Ben Stokes has always been a match-winner and a leader, says England team-mate Mark Wood
Wood: "He leads through the way he speaks, through his actions and the way he trains"
Wednesday 28 August 2019 09:23, UK
Mark Wood has opened up on the attributes that make his Durham and England team-mate Ben Stokes such a special talent.
Headingley rose to acclaim one of English sport's greatest individual performances as Stokes masterminded his country's great escape on Sunday afternoon, levelling the Ashes series with a wicket to spare.
The England left-hander displayed resilience, courage, no little skill and flair to score 135 over five hours to seal his country's biggest fourth-innings chase in Test cricket - and Wood has lifted the lid on what makes him so special.
"I think it's a mixture of things - self-belief is high among them," Wood told Sky Sports. "In those situations, he always believes he can do it.
"Ever since we were in the academy, he was the go-to man. He was the most competitive and the most determined to prove everyone wrong.
"He's a special talent who drives everybody with them, and he's just an amazing person, really.
"He's always been a match-winner and a leader. He's not your typical captain, but he leads through the way he speaks, through his actions and the way he trains, he's the hardest worker in our group.
"The freak catch he took in 2015 Ashes [a one-handed grab off an Adam Voges edge], and the catch he took on the boundary against South Africa early in the World Cup [a one-handed take to dismiss Andile Phehlukwayo] - some people think that's a fluke, but he actually practices that in training.
"The concentration and determination he had at the end there, that's what sets him apart from everybody else."

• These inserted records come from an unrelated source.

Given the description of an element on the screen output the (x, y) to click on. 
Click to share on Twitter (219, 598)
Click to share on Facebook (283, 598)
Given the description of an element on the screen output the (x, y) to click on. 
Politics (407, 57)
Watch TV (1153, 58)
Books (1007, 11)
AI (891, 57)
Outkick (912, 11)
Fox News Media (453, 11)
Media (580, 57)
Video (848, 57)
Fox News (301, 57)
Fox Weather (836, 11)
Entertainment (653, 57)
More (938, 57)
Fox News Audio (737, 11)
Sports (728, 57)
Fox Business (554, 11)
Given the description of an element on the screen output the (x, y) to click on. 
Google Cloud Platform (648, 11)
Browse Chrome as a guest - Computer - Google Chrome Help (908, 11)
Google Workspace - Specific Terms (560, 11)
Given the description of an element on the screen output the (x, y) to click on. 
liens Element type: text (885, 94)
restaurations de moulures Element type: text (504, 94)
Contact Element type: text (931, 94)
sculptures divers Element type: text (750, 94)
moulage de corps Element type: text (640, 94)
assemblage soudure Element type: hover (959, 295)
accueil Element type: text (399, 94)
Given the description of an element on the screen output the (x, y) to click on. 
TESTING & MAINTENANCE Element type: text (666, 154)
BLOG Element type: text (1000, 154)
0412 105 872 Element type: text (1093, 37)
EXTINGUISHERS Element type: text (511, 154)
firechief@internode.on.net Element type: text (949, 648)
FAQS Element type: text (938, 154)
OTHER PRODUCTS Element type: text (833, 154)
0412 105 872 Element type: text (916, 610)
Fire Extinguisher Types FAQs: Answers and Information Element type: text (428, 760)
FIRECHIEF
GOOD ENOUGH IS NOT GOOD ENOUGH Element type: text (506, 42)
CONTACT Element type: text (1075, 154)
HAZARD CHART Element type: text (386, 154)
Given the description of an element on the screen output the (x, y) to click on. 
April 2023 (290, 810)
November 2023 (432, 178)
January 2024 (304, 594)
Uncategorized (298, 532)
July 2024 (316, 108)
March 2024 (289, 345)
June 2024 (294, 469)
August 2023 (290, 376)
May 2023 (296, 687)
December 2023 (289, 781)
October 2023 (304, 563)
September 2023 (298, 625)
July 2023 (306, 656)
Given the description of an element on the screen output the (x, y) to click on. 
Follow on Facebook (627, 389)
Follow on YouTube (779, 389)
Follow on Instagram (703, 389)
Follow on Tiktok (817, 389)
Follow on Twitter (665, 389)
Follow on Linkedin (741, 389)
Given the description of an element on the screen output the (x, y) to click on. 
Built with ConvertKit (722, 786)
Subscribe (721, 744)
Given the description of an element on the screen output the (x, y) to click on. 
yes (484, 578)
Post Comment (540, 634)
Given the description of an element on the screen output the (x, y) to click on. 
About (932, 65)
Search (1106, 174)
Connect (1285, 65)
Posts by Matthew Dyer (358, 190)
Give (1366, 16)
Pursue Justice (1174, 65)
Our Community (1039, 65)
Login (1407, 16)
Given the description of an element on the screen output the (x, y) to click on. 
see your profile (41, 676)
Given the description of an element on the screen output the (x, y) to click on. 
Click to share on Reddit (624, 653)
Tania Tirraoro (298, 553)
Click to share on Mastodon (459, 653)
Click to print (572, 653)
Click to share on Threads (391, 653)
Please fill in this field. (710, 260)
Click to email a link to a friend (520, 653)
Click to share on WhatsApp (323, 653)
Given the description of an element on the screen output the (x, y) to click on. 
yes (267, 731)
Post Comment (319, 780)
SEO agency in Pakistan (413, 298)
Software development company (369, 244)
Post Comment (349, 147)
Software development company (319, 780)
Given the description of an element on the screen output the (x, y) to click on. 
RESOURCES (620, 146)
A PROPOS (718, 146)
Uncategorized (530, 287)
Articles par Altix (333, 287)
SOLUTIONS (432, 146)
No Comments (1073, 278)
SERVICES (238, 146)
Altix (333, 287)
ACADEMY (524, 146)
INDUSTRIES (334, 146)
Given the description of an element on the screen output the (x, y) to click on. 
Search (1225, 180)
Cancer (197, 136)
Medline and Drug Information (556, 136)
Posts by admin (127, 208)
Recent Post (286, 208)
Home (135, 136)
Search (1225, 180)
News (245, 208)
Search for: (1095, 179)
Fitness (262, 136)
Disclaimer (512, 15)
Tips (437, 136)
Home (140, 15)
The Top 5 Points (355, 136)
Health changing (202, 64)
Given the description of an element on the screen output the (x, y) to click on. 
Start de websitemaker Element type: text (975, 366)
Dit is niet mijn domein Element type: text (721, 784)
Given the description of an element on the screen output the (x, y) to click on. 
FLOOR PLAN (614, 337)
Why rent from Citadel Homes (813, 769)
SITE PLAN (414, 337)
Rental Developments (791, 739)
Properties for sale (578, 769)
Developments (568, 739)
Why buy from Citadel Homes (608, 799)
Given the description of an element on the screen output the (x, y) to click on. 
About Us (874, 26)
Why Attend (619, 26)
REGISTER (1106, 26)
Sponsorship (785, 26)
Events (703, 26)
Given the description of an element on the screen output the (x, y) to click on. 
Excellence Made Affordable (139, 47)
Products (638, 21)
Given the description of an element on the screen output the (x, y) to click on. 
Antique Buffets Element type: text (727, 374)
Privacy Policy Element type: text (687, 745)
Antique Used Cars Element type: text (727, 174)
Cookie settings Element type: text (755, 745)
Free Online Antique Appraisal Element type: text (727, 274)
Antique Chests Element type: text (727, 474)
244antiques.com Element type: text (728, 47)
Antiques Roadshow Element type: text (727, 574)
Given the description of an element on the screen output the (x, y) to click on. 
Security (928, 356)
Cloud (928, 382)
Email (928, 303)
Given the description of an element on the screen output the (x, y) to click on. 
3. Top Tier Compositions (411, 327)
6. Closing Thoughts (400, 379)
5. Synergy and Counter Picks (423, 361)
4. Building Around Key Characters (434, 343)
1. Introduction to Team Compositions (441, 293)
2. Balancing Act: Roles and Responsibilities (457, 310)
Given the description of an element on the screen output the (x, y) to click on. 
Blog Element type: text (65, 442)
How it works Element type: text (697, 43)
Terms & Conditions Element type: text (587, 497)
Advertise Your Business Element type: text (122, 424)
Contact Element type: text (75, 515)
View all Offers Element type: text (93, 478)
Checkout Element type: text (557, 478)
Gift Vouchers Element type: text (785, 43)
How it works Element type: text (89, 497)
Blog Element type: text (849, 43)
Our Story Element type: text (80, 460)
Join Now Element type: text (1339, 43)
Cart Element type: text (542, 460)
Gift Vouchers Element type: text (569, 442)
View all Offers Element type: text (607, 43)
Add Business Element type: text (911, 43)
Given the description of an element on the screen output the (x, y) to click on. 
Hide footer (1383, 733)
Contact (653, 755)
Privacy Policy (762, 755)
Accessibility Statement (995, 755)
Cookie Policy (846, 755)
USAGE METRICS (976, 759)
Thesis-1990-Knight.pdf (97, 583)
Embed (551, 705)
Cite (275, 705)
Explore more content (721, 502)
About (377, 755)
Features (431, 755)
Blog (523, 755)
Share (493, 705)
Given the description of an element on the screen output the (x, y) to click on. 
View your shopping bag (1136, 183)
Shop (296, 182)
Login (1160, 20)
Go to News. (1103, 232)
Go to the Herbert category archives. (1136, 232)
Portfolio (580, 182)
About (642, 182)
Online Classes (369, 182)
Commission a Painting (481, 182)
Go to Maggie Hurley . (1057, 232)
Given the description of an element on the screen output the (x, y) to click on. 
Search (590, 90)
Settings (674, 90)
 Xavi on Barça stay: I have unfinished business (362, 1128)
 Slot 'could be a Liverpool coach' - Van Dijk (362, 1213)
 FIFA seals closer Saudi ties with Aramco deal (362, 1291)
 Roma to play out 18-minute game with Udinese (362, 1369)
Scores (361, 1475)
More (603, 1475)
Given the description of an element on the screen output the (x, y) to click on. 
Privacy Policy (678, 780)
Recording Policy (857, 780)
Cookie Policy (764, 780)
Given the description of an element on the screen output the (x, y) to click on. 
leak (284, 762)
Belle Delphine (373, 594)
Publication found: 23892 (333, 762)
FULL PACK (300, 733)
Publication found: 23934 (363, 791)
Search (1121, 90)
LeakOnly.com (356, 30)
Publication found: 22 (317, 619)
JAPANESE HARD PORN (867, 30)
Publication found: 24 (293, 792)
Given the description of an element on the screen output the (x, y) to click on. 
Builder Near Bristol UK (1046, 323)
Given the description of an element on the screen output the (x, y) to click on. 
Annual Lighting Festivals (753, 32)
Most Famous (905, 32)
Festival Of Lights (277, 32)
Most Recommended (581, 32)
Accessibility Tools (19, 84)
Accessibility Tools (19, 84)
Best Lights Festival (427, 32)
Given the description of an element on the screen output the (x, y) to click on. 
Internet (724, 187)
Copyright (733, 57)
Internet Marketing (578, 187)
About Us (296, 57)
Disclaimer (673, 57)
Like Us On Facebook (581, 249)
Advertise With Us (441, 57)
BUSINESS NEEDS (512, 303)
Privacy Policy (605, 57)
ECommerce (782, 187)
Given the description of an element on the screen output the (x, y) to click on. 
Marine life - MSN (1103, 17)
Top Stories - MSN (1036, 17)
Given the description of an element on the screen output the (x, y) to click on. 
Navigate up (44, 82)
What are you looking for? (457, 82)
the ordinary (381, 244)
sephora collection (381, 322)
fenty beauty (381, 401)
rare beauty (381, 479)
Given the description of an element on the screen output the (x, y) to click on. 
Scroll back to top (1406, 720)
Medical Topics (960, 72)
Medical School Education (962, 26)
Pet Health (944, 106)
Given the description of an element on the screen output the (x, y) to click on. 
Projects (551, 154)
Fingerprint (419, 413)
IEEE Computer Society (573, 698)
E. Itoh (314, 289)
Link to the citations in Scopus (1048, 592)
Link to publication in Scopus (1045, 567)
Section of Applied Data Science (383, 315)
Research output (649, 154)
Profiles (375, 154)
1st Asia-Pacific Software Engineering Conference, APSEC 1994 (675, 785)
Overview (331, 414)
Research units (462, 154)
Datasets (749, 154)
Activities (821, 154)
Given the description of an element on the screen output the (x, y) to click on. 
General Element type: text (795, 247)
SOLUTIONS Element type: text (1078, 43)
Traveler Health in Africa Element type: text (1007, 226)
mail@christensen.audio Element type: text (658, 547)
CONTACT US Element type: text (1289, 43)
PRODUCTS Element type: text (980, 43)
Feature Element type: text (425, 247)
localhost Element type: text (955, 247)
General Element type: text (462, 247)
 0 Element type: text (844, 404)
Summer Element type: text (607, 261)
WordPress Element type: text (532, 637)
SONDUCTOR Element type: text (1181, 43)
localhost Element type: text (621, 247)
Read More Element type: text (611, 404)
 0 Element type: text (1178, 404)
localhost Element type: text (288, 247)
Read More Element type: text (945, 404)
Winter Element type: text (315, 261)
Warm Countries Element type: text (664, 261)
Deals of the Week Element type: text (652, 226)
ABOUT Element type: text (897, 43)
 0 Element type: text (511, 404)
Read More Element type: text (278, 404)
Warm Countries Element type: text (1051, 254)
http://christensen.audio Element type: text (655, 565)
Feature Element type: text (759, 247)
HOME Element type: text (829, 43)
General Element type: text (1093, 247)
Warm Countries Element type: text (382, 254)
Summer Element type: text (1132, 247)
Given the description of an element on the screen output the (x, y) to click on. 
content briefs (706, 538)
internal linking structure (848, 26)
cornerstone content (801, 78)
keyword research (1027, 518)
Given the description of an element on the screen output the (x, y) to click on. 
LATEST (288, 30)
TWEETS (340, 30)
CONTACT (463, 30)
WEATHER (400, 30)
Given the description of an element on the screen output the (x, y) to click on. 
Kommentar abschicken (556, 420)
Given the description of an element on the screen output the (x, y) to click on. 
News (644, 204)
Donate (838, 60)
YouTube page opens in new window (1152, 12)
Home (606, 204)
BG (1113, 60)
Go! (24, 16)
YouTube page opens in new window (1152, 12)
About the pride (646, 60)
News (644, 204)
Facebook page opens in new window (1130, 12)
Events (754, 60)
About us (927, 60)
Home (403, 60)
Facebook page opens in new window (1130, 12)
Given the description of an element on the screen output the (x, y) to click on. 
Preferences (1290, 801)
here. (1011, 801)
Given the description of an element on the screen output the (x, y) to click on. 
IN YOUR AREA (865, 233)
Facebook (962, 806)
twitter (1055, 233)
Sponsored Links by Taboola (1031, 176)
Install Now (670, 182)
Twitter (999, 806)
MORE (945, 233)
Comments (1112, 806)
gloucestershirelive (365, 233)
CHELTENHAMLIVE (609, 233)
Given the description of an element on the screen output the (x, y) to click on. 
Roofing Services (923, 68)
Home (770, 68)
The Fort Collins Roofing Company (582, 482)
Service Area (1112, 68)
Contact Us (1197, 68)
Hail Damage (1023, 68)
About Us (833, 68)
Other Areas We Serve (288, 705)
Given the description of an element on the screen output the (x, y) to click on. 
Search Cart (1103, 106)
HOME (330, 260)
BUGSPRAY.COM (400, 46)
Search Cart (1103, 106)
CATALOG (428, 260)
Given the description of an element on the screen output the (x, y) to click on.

Stokes' match-winning efforts at Headingley have also seen him rise to career-high positions in the ICC Test rankings among both batsmen and all-rounders.
The 28-year-old is now 13th in the batting standings, a climb of 13 places, while he has moved up two spots to second in the all-rounders category, behind West Indies captain Jason Holder.
Wood joined Stokes at the crease in the nerve-shredding World Cup final at a spellbound Lord's last month, so what would the advice have been for Jack Leach?
"Stokes would have just told him not to get out!" he added. "When I got out there [in the World Cup final] he said that he was going to take five, you take one, always back up because we'll look for two at times.
"Even at times when I was backing him up and I'd be halfway down the pitch, he'd send me back if it was only one. Leachy played his part just as much as Stokesy.
"I didn't manage to keep my wicket, but for someone like Leachy with his glasses on to hold his end of the bargain up, it was perfect."